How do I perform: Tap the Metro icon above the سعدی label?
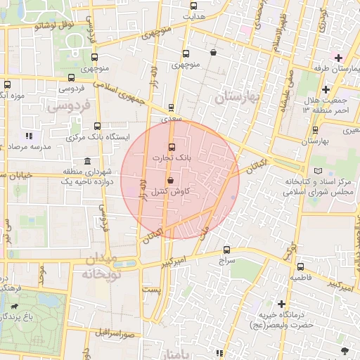tap(172, 109)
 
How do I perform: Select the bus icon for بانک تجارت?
tap(172, 147)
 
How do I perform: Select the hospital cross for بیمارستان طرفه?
tap(338, 57)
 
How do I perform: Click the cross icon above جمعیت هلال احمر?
tap(326, 90)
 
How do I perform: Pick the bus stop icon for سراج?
tap(226, 250)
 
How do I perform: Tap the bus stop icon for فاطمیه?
tap(301, 266)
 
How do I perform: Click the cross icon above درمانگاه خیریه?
tap(282, 304)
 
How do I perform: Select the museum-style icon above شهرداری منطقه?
tap(86, 161)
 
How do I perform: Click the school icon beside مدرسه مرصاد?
tap(28, 135)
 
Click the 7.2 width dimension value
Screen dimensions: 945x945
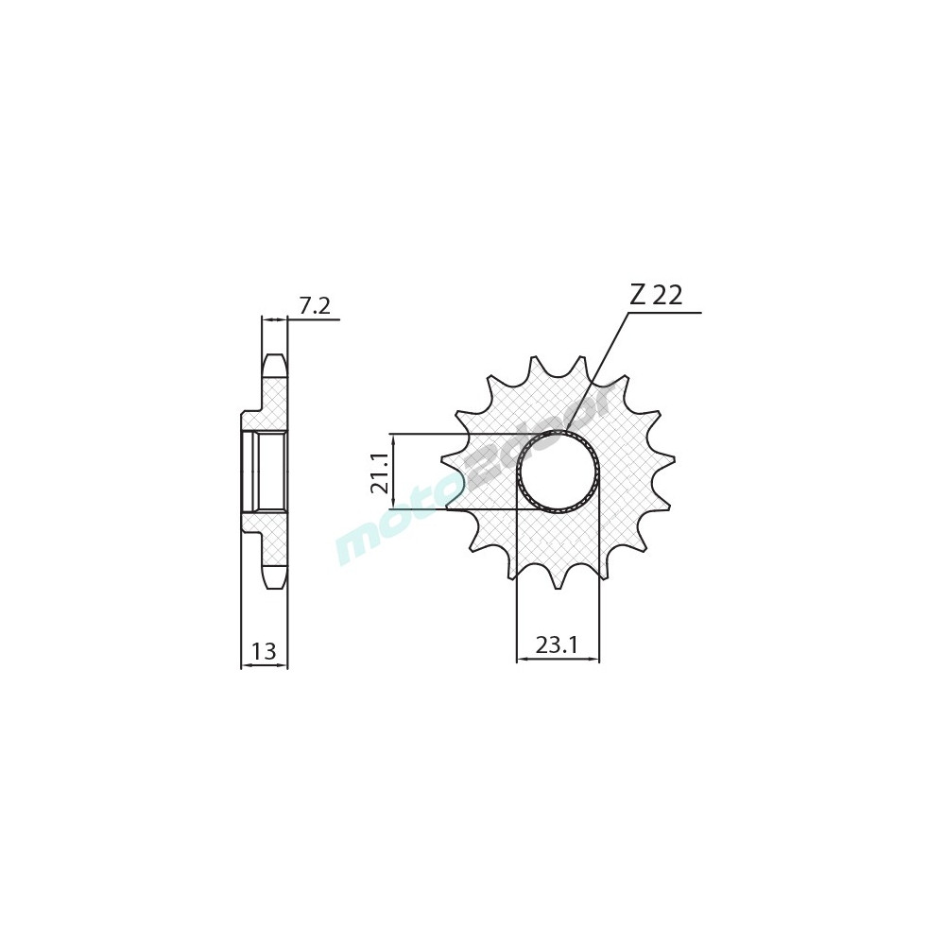314,305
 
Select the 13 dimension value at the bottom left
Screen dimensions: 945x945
264,651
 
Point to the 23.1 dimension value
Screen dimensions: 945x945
557,645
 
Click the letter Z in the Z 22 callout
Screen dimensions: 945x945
638,296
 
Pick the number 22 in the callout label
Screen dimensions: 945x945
667,296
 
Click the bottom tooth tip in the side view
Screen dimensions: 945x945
273,582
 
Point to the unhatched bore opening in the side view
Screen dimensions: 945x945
270,472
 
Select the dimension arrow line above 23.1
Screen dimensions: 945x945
558,661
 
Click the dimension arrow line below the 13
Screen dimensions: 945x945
264,666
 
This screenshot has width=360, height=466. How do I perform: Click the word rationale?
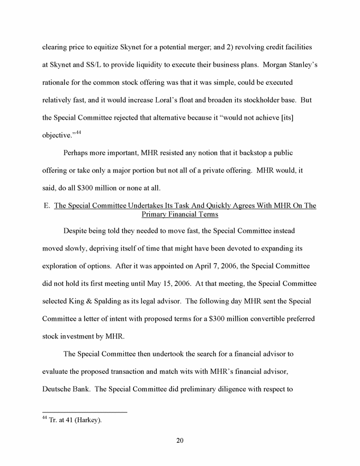(x=58, y=83)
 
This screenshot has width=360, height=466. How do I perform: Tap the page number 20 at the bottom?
(x=179, y=441)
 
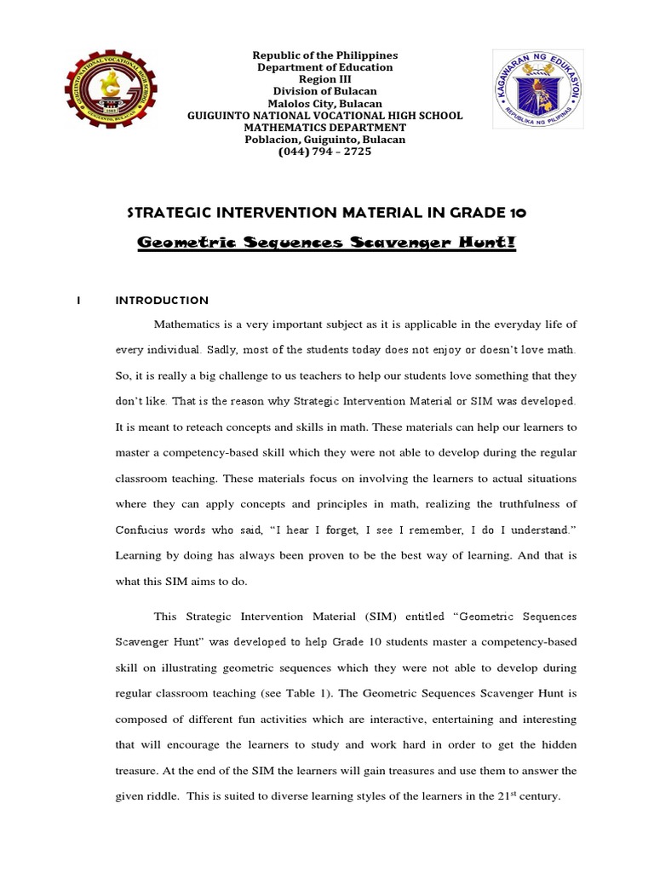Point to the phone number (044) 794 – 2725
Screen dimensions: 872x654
point(325,152)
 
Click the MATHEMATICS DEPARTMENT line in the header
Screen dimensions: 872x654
point(325,128)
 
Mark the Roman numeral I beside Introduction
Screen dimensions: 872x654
point(77,301)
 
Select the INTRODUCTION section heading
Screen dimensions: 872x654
point(162,301)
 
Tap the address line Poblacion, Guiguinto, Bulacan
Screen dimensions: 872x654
point(325,140)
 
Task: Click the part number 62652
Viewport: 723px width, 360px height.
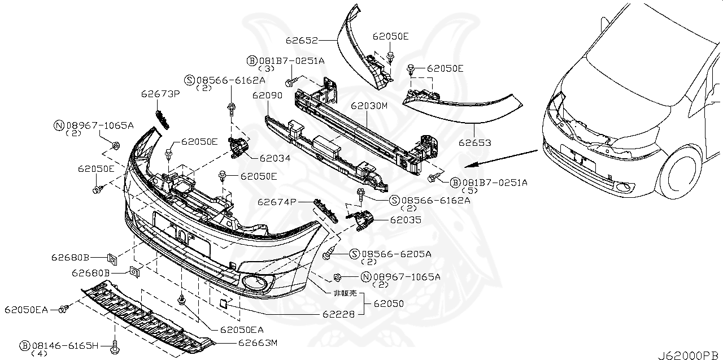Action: (302, 41)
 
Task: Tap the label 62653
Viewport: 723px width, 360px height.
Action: (474, 143)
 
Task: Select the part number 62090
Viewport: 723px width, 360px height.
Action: (267, 96)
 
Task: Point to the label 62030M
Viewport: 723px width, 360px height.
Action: (368, 106)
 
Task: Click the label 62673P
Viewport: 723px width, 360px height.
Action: (160, 94)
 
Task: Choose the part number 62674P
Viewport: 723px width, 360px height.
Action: (277, 201)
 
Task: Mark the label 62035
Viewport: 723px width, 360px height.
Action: (405, 220)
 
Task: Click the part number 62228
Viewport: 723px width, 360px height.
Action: (339, 314)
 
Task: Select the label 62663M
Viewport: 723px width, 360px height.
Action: (258, 342)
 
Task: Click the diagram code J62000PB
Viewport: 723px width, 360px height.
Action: (689, 355)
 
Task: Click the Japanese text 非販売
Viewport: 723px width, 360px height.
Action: (345, 293)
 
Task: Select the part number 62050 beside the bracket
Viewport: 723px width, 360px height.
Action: (388, 303)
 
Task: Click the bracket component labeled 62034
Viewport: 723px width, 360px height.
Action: (238, 146)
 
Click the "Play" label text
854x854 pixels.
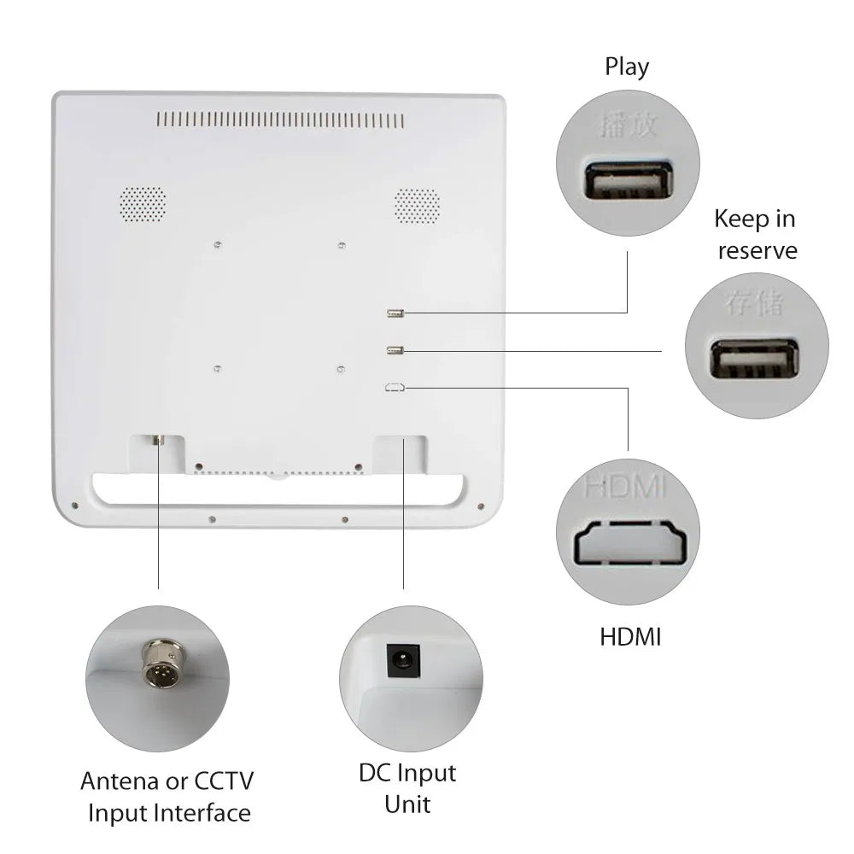pos(627,67)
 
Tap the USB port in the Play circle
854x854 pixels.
pos(628,181)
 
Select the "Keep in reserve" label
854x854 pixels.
pos(756,234)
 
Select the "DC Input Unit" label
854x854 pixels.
pos(407,788)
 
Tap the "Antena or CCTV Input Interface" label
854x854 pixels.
pos(168,796)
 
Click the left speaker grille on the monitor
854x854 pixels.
pos(141,202)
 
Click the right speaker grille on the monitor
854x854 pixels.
pos(417,202)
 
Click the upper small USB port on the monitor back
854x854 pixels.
pos(395,313)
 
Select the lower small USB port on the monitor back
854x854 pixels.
pos(395,349)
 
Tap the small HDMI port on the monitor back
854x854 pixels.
pos(395,388)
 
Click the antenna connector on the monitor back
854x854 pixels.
pos(158,441)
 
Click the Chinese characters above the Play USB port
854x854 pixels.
pos(627,126)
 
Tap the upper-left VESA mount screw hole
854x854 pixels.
pos(219,244)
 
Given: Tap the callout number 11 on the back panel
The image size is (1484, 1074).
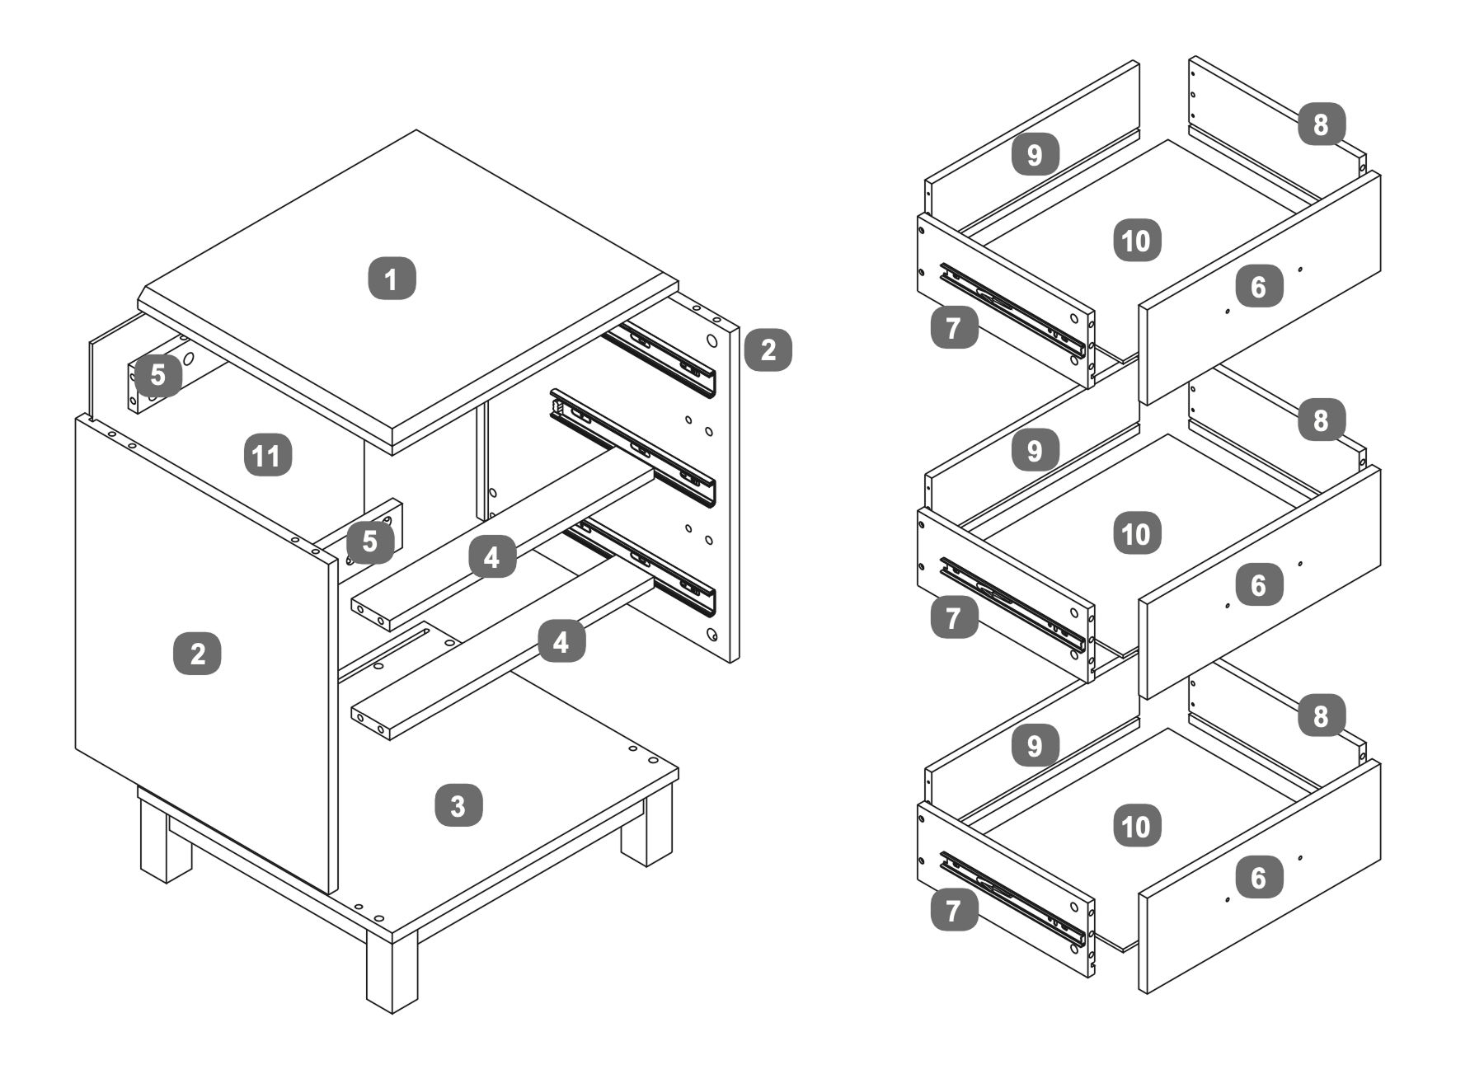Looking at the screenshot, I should tap(268, 455).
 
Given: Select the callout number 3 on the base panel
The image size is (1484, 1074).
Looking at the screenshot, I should tap(458, 805).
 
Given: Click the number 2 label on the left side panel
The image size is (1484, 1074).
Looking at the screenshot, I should tap(198, 654).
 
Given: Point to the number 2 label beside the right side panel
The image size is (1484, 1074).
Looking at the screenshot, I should tap(768, 349).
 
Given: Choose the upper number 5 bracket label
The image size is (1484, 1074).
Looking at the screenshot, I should tap(157, 375).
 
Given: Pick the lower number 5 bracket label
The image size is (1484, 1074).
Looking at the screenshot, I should tap(369, 542).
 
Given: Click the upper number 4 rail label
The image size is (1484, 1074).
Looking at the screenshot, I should tap(492, 558).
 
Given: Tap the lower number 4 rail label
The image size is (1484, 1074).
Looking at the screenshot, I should tap(561, 641).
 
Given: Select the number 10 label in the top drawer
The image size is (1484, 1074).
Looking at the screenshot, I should tap(1136, 241).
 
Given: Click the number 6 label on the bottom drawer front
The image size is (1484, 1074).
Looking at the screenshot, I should tap(1258, 878).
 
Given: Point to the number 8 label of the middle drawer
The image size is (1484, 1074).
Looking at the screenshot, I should tap(1321, 420).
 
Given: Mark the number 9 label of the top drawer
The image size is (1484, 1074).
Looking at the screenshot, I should tap(1035, 155).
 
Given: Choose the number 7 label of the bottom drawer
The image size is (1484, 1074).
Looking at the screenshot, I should tap(954, 911).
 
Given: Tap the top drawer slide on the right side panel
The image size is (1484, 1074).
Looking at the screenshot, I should tap(660, 358).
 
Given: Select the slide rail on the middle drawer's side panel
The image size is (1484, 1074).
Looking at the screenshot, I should tap(1012, 603).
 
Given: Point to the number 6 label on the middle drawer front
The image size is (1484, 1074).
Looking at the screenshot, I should tap(1258, 584).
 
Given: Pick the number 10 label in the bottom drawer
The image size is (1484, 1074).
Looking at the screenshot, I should tap(1136, 826).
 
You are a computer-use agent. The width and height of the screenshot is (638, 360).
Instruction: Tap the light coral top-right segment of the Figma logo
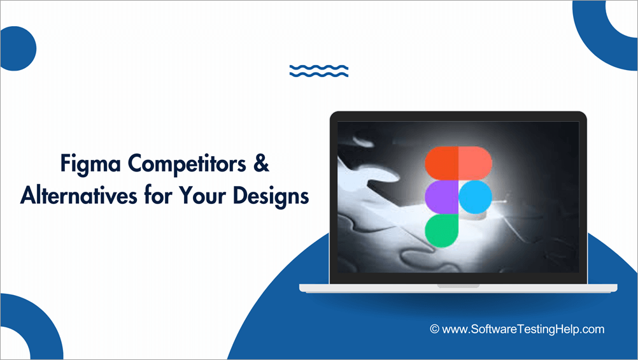(474, 164)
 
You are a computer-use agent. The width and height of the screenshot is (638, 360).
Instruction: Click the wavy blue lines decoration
(318, 71)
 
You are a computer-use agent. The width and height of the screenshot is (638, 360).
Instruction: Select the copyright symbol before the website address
(435, 329)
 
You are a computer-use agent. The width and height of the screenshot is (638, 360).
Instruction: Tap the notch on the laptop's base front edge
(458, 285)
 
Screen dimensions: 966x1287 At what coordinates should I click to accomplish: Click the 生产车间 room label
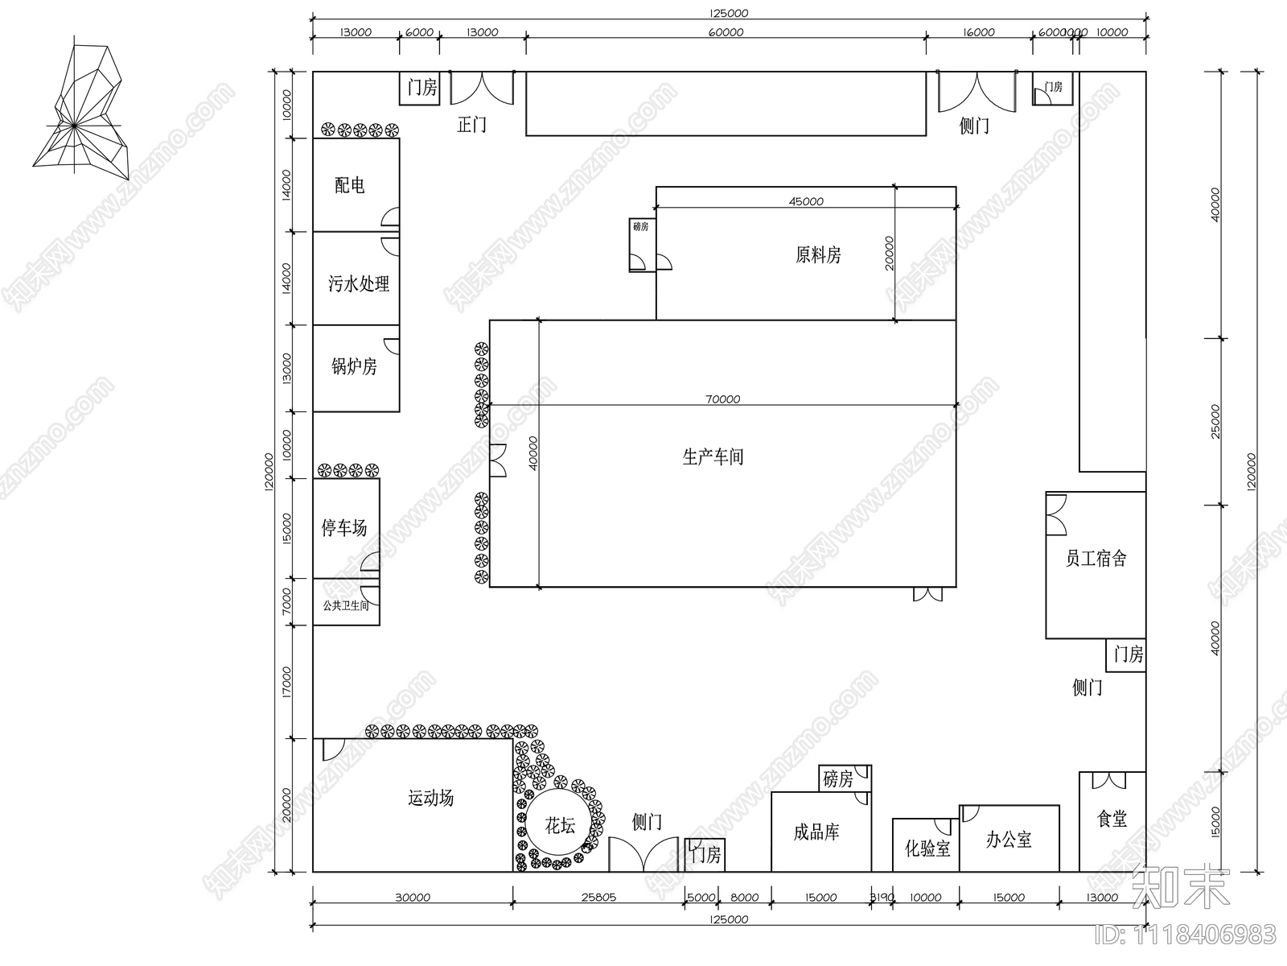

_ _ _ _ _ _ _

Lay out, as a JSON list of strings, the lines starting at the one containing "Given: Tap the callout" and ending at the one containing "Looking at the screenshot, I should tap(492, 558).", one string per line with blank lines left out. Leave the pictures out of the answer.

[
  "Given: Tap the callout number 11 on the back panel",
  "The image size is (1484, 1074).",
  "Looking at the screenshot, I should tap(268, 455).",
  "Given: Select the callout number 3 on the base panel",
  "The image size is (1484, 1074).",
  "Looking at the screenshot, I should tap(458, 805).",
  "Given: Click the number 2 label on the left side panel",
  "The image size is (1484, 1074).",
  "Looking at the screenshot, I should tap(198, 654).",
  "Given: Point to the number 2 label beside the right side panel",
  "The image size is (1484, 1074).",
  "Looking at the screenshot, I should tap(768, 349).",
  "Given: Choose the upper number 5 bracket label",
  "The image size is (1484, 1074).",
  "Looking at the screenshot, I should tap(157, 375).",
  "Given: Pick the lower number 5 bracket label",
  "The image size is (1484, 1074).",
  "Looking at the screenshot, I should tap(369, 542).",
  "Given: Click the upper number 4 rail label",
  "The image size is (1484, 1074).",
  "Looking at the screenshot, I should tap(492, 558)."
]